Four Students have been involved in this research. Mike Meredith ('03) and Erika Rader ('07) focused on quantifying metamorphic conditions of the marble by examining petrology and the fractionation of carbon isotopes between calcite and graphite. Bret Doverspike ('03) and Adam Mansur ('05) worked on understanding the genesis of the iron and zinc ore deposits. Erika also discovered an occurrence of the rare borosilicate Serendibite in the Franklin Marble of Orange County, NY.
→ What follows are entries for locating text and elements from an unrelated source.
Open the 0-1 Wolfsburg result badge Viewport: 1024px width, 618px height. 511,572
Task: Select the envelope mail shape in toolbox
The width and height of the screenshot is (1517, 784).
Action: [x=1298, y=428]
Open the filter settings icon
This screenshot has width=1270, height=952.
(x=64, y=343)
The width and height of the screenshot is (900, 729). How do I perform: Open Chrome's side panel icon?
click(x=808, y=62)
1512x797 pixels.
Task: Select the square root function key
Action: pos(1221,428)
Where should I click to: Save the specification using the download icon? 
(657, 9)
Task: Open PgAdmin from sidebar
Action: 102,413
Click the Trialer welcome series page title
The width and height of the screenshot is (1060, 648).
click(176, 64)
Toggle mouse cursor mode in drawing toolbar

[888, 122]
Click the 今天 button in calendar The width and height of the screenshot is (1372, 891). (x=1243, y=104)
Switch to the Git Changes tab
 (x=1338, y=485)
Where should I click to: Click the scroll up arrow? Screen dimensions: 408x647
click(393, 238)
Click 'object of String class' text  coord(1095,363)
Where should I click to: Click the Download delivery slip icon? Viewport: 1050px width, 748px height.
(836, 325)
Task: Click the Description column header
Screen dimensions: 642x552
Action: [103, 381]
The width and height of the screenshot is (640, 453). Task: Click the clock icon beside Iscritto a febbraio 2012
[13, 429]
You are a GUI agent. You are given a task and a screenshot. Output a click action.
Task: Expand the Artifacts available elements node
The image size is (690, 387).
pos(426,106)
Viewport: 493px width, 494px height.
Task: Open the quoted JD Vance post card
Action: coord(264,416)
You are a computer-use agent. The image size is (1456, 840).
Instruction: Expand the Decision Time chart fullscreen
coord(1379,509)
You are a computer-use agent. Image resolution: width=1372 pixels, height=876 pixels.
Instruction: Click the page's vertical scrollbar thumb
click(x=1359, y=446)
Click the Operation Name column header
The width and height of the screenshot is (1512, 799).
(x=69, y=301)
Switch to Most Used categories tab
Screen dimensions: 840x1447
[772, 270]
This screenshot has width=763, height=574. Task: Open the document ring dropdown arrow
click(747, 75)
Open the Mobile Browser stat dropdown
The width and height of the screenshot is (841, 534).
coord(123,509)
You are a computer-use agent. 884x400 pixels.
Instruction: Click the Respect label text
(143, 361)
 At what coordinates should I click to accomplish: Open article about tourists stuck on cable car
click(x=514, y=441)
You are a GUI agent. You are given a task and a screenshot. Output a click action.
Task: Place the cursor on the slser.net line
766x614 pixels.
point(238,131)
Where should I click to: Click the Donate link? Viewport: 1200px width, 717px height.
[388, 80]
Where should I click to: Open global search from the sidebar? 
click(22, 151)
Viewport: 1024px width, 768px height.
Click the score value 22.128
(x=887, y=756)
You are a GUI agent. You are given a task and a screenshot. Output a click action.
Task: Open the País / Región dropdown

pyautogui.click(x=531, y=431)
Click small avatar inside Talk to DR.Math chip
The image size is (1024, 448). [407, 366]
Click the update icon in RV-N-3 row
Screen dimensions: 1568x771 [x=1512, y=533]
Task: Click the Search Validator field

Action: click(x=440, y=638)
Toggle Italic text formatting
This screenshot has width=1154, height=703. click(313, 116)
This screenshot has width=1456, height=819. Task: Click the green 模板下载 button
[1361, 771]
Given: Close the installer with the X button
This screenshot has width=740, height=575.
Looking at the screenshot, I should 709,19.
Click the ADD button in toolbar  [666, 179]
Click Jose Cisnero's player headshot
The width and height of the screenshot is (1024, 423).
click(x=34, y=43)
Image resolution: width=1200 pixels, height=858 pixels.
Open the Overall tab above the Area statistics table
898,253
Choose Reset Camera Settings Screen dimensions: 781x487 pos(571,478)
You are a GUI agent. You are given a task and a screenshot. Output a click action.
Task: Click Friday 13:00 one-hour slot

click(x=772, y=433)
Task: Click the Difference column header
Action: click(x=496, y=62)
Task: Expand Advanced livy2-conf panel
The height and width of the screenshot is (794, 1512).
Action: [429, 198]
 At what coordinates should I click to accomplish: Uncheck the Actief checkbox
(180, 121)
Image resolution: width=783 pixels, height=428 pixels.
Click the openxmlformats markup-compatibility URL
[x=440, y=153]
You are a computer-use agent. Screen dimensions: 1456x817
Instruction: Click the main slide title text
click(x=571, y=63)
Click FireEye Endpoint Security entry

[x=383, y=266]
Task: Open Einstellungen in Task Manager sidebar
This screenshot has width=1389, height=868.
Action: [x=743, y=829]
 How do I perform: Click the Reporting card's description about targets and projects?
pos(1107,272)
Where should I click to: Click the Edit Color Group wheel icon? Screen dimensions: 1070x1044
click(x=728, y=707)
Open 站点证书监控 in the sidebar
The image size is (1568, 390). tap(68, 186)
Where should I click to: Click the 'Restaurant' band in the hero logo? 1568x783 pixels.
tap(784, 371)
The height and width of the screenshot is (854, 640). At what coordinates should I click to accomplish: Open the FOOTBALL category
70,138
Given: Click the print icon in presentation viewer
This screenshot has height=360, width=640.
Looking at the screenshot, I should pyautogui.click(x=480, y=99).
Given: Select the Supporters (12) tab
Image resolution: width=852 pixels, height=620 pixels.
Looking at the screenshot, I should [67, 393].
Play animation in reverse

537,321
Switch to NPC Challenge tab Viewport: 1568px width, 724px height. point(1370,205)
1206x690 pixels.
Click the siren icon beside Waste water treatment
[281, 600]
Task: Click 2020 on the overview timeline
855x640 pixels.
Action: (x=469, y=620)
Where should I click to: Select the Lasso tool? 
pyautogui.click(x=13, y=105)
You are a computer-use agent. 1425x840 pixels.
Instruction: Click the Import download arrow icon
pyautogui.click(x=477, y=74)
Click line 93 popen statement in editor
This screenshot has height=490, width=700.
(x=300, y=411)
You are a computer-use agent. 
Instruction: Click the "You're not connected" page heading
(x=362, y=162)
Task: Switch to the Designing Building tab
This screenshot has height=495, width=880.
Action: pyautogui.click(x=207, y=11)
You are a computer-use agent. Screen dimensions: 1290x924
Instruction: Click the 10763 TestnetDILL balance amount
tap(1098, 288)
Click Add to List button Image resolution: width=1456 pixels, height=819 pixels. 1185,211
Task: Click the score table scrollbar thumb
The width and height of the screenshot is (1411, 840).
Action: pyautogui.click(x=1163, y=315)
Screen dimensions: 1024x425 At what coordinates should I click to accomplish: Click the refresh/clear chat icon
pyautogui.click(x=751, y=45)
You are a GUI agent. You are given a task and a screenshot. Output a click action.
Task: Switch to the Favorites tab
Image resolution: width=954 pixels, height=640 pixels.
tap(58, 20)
Peck, WH, Volkert, RA, *Mansur, A, *Doverspike, BA, 2009, Stable isotope and petrologic evidence for the origin of regional marble-hosted magnetite deposits and the zinc deposits at Franklin and Sterling Hill, New Jersey Highlands: Economic Geology, v. 104, p. 1037-1054.
Peck, WH, Volkert, RA, Meredith, MT, and Rader, EL, 2006, Calcite-graphite carbon isotope thermometry of the Franklin Marble, New Jersey Highlands: Journal of Geology, v. 114, p. 485-499.
Rader, EL, and Peck, WH, 2006, A new serendibite locality in the Grenville Province (Orange County, New York), Geological Society of America Abstracts with Programs, v.38, n. 2, p. 25.
Meredith, MT, Doverspike, BA, Peck, WH, 2003, Stable isotope geochemistry of the Franklin Marble (Grenville Province, New Jersey), Geological Society of America Abstracts with Programs, v.35, n. 3., p. 96.